WHAT YOU WILL DO: Repeat nothing but the lines below running from the one containing "For every named" to the one containing "考核貢獻度專區 (254, 484)". Keep both end lines.

##### PROVIDED MATERIAL #####

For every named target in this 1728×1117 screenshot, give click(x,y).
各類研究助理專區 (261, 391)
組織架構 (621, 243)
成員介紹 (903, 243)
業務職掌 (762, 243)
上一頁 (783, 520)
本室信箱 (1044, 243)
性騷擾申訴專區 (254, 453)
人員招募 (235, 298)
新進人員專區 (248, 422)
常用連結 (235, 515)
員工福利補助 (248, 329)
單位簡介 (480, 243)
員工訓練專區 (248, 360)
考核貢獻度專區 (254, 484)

#####
##### PROVIDED MATERIAL #####

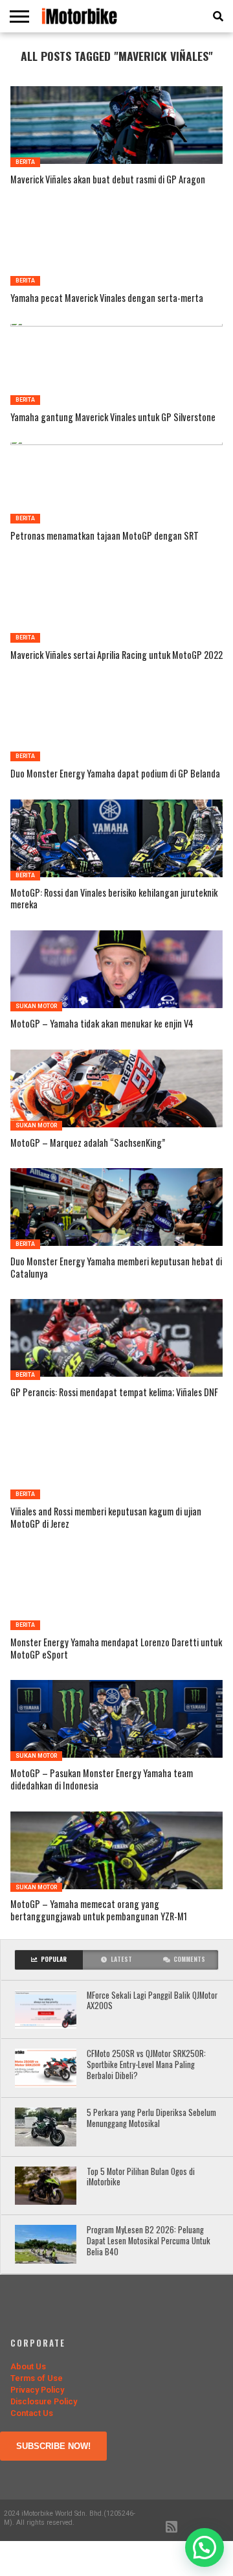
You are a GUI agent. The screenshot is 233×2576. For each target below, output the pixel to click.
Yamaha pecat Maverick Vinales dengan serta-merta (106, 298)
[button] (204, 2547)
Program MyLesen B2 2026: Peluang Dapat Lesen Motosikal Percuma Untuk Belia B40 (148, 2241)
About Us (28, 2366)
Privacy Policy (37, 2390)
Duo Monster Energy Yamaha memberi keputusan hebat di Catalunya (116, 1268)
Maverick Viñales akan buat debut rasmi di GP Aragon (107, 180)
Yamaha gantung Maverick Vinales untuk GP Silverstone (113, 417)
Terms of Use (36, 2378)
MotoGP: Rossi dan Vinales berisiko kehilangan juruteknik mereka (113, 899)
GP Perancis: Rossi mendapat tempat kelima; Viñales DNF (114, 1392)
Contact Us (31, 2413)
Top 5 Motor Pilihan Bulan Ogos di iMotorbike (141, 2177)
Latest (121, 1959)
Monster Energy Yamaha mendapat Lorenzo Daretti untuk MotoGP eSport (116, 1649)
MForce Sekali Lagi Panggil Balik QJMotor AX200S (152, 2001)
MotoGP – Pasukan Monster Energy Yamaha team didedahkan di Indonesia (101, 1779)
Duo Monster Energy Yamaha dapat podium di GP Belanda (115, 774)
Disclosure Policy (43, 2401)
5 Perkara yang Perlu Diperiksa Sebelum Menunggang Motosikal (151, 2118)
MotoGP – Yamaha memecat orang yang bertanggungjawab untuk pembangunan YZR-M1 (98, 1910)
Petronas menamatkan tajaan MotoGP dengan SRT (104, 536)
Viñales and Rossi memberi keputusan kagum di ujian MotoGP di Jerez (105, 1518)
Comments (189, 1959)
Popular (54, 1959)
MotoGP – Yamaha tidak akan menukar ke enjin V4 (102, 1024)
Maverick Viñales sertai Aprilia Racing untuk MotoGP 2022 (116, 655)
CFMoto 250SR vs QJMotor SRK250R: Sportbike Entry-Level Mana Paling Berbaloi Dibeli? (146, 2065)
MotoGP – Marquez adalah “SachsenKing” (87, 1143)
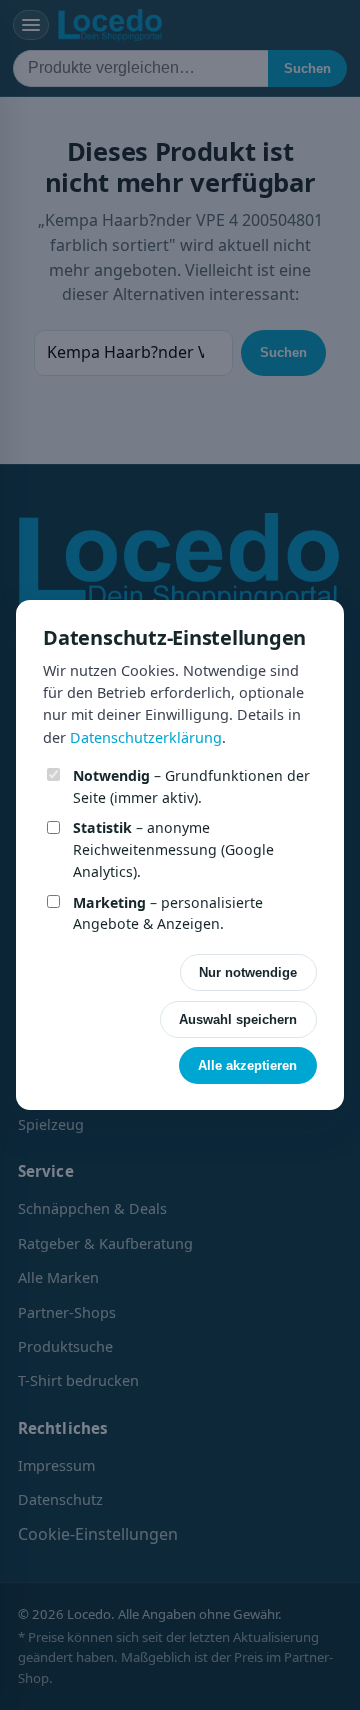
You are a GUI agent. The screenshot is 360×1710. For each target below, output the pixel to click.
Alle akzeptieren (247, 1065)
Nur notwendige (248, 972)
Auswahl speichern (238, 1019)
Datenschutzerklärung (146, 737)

#####
##### PROVIDED MATERIAL #####

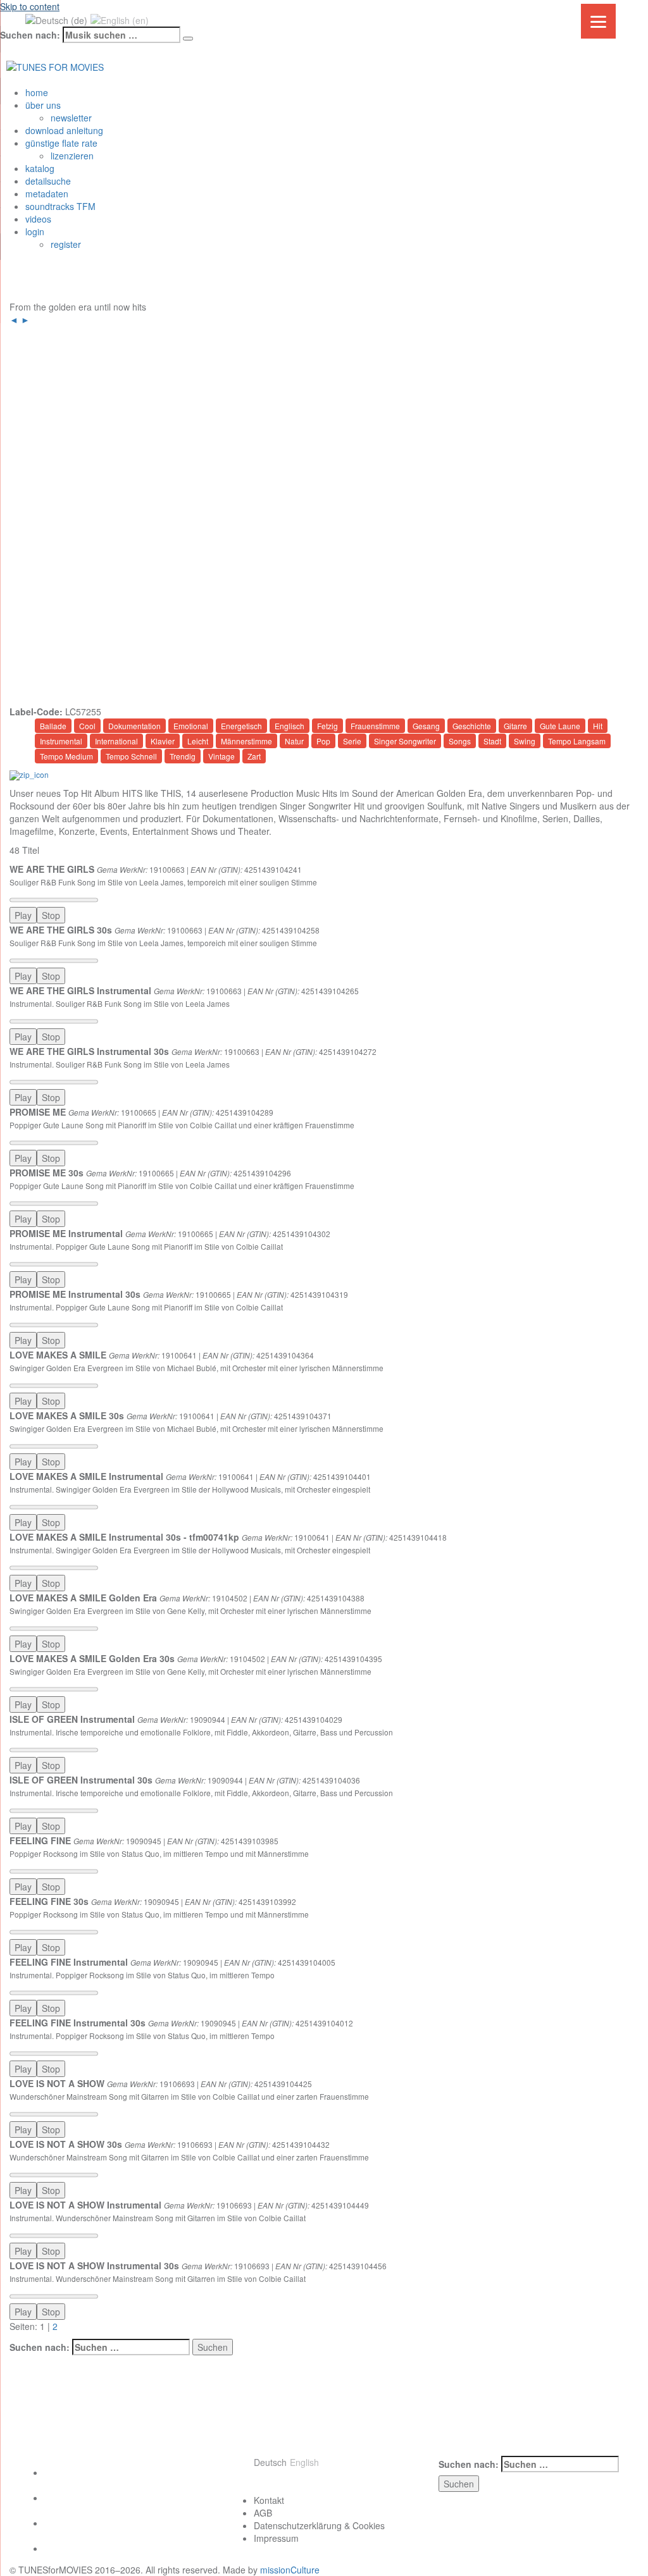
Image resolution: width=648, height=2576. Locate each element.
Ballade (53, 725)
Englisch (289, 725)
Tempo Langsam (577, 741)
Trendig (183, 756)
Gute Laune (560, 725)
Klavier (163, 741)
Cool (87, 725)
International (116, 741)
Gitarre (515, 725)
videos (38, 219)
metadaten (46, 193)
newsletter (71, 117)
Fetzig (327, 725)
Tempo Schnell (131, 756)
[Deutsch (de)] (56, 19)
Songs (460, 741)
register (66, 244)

#####

YOUR RESPONSE:
For every named target in this 1728×1117 screenshot, give click(x,y).
各類研究助理專區 (261, 391)
組織架構 (621, 243)
成員介紹 (903, 243)
業務職掌 (762, 243)
上一頁 (783, 520)
本室信箱 (1044, 243)
性騷擾申訴專區 (254, 453)
人員招募 (235, 298)
新進人員專區 (248, 422)
常用連結 (235, 515)
員工福利補助 (248, 329)
單位簡介 (480, 243)
員工訓練專區 (248, 360)
考核貢獻度專區 (254, 484)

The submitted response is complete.